From: Tobias Oberstein <tobias.oberstein@gmail.com>
To: Andrey Kuzmin <andrey.v.kuzmin@gmail.com>, fio@vger.kernel.org
Subject: Re: 4x lower IOPS: Linux MD vs indiv. devices - why?
Date: Mon, 23 Jan 2017 18:52:01 +0100 [thread overview]
Message-ID: <061acabe-dbd0-ae07-cd69-772eccd15b21@gmail.com> (raw)

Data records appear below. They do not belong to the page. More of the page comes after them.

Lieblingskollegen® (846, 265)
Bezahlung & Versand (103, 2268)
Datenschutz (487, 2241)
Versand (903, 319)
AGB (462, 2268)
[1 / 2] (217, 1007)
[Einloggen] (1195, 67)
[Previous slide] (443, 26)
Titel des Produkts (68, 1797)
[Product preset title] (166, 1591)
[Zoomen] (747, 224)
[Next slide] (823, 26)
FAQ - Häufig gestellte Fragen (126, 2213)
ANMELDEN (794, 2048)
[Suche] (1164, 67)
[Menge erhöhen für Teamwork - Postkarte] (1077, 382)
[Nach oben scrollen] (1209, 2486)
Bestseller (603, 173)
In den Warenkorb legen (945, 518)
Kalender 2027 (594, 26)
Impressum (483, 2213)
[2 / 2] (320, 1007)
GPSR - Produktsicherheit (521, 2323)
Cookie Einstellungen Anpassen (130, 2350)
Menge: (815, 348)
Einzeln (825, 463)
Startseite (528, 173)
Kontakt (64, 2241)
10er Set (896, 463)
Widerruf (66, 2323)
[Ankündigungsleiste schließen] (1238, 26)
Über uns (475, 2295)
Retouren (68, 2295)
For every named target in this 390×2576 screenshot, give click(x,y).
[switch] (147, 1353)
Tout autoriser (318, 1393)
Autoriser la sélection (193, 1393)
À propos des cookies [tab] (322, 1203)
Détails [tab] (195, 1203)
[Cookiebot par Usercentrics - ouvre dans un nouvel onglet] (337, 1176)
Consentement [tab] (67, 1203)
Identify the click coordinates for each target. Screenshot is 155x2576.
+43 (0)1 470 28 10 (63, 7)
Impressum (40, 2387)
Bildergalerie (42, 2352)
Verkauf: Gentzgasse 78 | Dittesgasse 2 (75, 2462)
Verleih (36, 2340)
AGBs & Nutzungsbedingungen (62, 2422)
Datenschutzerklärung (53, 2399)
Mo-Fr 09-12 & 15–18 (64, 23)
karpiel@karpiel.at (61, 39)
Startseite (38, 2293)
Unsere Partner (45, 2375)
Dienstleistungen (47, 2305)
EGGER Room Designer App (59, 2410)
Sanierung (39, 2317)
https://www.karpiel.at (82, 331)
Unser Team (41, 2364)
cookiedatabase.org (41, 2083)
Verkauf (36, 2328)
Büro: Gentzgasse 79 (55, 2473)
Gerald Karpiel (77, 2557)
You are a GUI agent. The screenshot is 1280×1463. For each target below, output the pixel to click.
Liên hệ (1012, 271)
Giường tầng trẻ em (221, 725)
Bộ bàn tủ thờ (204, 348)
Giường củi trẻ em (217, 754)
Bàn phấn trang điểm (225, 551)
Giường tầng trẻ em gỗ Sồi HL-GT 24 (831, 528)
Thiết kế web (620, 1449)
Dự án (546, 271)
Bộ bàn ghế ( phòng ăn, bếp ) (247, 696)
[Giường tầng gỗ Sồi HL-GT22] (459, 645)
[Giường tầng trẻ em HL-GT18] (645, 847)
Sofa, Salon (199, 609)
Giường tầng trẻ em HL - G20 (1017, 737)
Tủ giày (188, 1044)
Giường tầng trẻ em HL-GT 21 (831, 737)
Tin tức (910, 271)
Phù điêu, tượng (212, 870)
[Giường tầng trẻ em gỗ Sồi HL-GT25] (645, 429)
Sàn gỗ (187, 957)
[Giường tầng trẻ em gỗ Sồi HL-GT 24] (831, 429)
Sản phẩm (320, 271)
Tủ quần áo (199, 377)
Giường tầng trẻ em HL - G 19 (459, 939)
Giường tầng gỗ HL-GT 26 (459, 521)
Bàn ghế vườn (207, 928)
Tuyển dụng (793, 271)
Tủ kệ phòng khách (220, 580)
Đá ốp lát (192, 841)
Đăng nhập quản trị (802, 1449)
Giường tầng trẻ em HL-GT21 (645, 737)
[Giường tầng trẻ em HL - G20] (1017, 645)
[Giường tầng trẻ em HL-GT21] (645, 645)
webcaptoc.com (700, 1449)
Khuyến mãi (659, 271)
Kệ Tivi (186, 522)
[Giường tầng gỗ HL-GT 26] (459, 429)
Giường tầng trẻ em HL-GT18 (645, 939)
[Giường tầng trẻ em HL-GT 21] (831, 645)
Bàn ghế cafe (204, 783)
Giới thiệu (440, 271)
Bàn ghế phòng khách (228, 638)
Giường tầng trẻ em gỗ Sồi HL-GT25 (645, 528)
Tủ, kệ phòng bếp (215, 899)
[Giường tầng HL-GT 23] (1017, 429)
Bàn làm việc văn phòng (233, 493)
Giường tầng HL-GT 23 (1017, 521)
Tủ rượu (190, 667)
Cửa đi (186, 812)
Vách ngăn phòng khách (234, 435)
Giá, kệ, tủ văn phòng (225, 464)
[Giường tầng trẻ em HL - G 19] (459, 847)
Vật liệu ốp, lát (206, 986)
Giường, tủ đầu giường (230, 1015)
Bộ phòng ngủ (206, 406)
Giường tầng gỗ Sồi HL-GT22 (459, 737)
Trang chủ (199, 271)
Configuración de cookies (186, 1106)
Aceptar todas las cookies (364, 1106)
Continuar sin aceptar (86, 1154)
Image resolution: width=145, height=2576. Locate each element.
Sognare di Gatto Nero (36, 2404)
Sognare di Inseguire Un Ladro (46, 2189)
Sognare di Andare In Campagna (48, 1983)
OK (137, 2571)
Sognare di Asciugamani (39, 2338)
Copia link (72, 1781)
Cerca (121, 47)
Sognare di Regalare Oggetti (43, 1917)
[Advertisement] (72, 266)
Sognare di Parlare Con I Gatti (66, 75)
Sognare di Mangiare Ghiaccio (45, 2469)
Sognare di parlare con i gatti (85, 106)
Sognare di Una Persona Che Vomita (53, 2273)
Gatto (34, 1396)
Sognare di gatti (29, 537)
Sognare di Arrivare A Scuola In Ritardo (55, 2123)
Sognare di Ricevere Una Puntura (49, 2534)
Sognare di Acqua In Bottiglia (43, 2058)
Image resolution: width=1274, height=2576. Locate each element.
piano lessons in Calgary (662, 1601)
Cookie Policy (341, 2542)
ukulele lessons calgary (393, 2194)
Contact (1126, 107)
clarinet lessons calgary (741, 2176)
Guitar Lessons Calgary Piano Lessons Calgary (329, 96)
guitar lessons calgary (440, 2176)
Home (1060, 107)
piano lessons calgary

In-Reply-To: <CANvN+en2ihATNgrbgzwNXAK87wNh+6jXHinmg2-VmHon31AJzA@mail.gmail.com>
Am 23.01.2017 um 18:03 schrieb Andrey Kuzmin:
> Why don't you just 'perf' your md run and find out where it spends (an
> awful lot if extra) time?
Good idea!
I ran with threads=1024 (to account for perf overhead). At that
concurrency, Linux MD reaches 25% lower IOPS and has higher system load.
Please see here:
https://github.com/oberstet/scratchbox/tree/master/cruncher/sql19/linux-md-bottleneck
With higher concurrency, the discrepancy gets wider up to 7 mio vs 1.6
mio IOPS.
I am not a kernel hacker.
What is osq_lock?
FWIW, this is a NUMA machine with 4 x E7 (88 cores / 176 HT) and 8 x
Intel P3608 NVMe.
Any hints or anything I should try / measure?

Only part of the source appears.